Secara filosofis, perbuatan suap merupakan mala per se atau mala in se dan bukan mala prohibitia. Konsep mala per se dilandasi oleh pemikiran natural wrongs yang menganggap bahwa kejahatan-kejahatan tertentu merupakan kejahatan yang berkaitan dengan hati nurani dan dianggap tercela bukan karena peraturan perundang-undangan telah melarangnya, melainkan memang sudah dengan sendirinya salah. Sedangkan konsep mala prohibitia bertitik tolak dari pemikiran bahwa perbuatan dianggap tercela atau salah karena perundang-undangan telah melarangnya, sehingga disebut sebagai regulatory offenses.

Tindak pidana suap merupakan mala per se karena penyuapan selalu mengisyaratkan adanya maksud untuk mempengaruhi (influencing) agar yang disuap berbuat atau tidak berbuat sesuatu yang bertentangan dengan kewajibannya. Atau juga karena yang disuap telah melakukan sesuatu atau tidak melakukan sesuatu yang bertentangan dengan kewajibannya.

Bahkan, kasus penyuapan yang melibatkan saksi di pengadilan tergolong tindak pidana berat, sebab ia tidak hanya berkaitan dengan tindak pidana suap sebagaimana diatur dalam peraturan perundang-undangan, tetapi juga berkaitan dengan asas peradilan yang jujur dan tindak pidana berupa gangguan terhadap proses memperoleh keadilan yang juga masuk kategori transnational organized crimes (Palermo Convention, 2000).
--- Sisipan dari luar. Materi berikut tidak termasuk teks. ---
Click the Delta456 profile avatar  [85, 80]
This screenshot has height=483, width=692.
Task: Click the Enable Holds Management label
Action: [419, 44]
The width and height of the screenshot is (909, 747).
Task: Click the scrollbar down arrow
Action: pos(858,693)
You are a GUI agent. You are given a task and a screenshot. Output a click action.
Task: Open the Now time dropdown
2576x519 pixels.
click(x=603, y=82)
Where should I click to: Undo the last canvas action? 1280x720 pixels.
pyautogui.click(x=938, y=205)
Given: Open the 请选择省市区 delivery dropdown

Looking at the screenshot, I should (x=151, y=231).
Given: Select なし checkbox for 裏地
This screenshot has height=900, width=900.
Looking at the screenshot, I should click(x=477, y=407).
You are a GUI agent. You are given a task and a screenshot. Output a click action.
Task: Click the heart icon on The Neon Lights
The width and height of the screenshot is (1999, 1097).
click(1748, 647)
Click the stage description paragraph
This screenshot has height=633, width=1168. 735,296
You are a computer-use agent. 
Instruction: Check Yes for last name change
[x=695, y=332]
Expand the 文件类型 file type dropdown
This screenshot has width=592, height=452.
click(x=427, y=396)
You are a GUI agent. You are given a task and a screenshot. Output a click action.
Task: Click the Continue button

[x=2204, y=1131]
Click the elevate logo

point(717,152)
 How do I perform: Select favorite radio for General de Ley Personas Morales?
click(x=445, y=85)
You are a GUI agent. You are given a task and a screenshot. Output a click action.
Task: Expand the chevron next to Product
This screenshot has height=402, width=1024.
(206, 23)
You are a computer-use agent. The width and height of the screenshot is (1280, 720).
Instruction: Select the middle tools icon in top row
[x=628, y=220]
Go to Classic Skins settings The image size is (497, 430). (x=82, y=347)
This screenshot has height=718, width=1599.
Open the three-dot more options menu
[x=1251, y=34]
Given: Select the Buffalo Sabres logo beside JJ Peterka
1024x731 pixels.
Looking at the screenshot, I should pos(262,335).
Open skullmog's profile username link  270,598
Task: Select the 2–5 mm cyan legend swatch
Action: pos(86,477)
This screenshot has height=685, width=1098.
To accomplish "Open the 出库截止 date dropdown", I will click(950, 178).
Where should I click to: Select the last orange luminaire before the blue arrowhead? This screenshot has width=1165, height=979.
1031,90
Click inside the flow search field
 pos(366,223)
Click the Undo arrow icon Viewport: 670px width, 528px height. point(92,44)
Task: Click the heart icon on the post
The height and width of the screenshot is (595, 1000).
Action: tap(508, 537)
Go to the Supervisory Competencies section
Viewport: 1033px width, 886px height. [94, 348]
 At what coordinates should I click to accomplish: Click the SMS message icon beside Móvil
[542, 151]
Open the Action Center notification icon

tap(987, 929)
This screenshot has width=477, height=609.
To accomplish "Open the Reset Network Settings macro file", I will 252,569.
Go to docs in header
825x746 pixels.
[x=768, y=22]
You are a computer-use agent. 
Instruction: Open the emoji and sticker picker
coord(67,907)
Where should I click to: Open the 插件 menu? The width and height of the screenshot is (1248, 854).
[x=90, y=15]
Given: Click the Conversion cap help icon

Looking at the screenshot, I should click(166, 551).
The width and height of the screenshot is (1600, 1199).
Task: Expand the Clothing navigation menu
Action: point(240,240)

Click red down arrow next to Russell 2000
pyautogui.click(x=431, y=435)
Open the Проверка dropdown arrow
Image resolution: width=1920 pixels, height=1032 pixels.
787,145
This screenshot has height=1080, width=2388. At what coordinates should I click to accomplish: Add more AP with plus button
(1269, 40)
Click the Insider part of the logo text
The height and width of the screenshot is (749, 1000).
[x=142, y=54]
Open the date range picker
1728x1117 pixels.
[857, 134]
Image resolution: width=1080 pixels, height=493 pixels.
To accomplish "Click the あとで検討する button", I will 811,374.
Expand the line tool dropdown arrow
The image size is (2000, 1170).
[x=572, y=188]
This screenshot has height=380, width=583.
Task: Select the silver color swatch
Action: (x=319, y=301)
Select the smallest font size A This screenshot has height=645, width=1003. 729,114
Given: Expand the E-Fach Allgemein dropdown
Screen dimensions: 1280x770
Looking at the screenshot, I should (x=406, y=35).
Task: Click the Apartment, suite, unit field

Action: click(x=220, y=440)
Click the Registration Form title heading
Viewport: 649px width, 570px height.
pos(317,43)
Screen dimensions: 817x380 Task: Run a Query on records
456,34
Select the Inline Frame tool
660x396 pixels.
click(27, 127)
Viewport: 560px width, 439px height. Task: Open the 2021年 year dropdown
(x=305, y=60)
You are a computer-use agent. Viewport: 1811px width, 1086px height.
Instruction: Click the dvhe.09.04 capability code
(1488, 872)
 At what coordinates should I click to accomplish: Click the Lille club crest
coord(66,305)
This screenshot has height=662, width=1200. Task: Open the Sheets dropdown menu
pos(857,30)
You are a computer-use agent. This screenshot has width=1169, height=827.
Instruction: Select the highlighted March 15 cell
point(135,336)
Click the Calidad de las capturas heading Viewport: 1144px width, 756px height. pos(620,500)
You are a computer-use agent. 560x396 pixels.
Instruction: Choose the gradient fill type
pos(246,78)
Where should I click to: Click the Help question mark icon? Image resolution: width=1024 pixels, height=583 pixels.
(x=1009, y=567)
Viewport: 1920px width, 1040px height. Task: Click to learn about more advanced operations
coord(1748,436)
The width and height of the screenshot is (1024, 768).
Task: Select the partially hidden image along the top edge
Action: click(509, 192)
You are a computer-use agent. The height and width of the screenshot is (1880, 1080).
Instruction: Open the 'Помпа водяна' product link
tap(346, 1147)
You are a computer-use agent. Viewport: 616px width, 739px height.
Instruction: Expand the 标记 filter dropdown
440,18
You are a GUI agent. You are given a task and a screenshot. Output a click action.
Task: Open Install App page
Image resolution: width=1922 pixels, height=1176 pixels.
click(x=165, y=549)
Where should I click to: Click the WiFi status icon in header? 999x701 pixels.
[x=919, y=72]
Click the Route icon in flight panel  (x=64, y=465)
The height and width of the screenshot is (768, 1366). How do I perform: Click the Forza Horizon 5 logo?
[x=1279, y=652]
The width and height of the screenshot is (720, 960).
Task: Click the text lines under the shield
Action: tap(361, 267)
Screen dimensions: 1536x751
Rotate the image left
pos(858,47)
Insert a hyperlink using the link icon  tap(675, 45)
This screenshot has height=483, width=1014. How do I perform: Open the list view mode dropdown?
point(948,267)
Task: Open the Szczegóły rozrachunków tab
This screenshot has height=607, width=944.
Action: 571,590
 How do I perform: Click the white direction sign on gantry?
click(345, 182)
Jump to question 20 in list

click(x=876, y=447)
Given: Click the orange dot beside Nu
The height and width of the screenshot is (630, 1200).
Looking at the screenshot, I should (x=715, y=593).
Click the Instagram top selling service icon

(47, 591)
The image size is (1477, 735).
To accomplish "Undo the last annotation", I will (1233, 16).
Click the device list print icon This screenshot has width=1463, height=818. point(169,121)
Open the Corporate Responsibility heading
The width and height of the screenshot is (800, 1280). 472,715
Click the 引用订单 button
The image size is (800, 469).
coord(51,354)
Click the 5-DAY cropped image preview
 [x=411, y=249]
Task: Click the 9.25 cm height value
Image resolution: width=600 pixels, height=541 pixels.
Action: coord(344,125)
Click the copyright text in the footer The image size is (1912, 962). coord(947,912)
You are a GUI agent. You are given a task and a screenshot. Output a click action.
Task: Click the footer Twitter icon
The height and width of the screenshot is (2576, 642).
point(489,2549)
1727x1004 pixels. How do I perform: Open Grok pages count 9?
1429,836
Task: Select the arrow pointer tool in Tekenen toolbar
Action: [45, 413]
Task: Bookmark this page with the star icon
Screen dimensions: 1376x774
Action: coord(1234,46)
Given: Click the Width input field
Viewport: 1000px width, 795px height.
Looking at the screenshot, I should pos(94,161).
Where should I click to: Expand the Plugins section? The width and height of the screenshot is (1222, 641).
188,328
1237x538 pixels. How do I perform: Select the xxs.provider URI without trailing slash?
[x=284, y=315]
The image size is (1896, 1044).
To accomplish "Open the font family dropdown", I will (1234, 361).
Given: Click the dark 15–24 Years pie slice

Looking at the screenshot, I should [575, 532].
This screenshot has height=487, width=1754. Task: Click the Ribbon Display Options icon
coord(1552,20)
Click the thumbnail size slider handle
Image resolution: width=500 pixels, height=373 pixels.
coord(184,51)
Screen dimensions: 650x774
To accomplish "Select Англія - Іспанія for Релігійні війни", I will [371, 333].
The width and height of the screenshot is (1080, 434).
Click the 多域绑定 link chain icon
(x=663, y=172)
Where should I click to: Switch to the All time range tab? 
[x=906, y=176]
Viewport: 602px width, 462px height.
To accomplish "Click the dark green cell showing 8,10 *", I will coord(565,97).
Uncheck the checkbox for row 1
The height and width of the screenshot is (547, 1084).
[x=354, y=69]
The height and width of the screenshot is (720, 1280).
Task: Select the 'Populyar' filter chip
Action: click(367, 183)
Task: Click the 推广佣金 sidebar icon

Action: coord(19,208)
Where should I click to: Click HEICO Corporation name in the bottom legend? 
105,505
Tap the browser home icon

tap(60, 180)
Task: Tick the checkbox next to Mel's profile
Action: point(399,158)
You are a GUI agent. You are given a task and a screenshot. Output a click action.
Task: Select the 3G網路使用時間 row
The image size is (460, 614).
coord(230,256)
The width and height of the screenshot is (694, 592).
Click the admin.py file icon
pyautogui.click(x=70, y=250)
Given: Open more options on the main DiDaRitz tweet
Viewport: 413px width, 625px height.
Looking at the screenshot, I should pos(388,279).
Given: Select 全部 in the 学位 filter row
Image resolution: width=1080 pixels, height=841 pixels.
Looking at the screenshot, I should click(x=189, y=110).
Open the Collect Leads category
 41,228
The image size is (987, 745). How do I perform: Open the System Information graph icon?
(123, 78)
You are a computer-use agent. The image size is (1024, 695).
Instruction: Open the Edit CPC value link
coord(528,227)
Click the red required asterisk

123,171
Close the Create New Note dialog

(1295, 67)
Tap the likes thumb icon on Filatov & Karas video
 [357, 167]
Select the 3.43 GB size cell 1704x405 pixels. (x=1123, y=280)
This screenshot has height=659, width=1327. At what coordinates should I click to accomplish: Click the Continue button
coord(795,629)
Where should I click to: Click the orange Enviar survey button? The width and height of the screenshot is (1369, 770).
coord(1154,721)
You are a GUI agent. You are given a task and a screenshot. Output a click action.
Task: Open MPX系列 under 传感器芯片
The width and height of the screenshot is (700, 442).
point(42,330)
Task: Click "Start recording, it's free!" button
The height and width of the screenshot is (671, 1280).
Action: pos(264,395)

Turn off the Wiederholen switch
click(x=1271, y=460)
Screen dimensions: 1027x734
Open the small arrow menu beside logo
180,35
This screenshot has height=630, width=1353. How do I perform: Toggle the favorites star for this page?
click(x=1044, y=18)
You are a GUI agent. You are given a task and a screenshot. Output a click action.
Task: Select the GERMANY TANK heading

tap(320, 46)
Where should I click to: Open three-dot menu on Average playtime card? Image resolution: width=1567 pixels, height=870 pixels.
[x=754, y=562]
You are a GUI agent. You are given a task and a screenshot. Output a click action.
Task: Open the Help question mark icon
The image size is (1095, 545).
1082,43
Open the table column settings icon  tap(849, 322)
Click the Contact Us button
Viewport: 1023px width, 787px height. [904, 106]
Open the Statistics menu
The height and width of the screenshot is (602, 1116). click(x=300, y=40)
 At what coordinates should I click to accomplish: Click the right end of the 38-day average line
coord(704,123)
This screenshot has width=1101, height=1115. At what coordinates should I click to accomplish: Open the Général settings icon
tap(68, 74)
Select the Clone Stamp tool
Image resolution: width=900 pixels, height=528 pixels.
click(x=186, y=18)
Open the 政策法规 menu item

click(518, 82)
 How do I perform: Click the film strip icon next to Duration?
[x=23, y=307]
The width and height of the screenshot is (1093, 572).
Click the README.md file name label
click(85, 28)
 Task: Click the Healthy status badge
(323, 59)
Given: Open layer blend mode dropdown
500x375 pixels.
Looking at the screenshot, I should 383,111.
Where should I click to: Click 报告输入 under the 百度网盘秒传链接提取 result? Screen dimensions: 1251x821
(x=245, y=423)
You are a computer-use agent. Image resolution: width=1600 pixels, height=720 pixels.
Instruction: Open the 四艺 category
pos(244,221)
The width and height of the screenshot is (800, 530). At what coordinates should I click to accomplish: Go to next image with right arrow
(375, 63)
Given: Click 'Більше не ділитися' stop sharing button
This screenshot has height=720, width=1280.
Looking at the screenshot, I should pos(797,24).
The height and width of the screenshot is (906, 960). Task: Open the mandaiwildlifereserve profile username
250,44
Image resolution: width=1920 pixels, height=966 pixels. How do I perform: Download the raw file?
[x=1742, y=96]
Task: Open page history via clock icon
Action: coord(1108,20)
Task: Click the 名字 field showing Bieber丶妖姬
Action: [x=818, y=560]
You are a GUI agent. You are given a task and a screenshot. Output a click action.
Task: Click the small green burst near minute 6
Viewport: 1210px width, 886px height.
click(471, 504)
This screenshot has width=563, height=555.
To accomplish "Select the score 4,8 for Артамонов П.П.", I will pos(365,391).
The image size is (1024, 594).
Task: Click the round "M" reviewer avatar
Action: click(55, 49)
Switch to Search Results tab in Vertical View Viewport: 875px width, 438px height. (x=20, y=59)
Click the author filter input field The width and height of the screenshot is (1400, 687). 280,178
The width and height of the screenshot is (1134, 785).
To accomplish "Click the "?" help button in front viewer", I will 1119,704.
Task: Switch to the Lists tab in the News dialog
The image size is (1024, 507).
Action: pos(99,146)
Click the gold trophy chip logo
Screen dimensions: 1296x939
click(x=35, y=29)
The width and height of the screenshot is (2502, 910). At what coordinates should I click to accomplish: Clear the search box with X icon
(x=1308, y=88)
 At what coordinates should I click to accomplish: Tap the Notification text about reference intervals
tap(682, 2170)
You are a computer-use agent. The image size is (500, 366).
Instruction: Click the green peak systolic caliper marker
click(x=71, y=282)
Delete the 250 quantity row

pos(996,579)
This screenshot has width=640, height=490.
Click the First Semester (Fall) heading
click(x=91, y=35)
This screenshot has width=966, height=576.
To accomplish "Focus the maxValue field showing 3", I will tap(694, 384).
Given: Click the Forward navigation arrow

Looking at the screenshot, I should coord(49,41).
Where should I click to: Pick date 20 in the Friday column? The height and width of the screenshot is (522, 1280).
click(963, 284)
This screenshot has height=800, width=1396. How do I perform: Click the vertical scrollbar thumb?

Lebih jauh lagi termasuk kategori kejahatan melawan administrasi peradilan.

Karena itulah, kriminalisasi terhadap tindak pidana korupsi, termasuk di dalamnya suap-menyuap, mempunyai alasan yang sangat kuat, sebab kejahatan tersebut tidak lagi dipandang sebagai kejahatan konvensional, melainkan sebagai kejahatan luar biasa (extraordinary crime), karena karakter korupsinya yang sangat kriminogin (dapat menjadi sumber kejahatan lain) dan viktimogin (secara potensial dapat merugikan pelbagai dimensi kepentingan).

Kultur Upeti
Di Indonesia, suap-menyuap merupakan hal yang ada dalam sejarah bangsa. Ong Hok Ham (2004) mengaitkan antara tindakan korupsi, termasuk di dalamnya suap, dengan konsep negara pejabat, yang diistilahkan sebagai negara pejabat. Dalam kosa kata bahasa Indonesia, istilah suap bisa ditarik akar budayanya dalam praktek pemberian upeti.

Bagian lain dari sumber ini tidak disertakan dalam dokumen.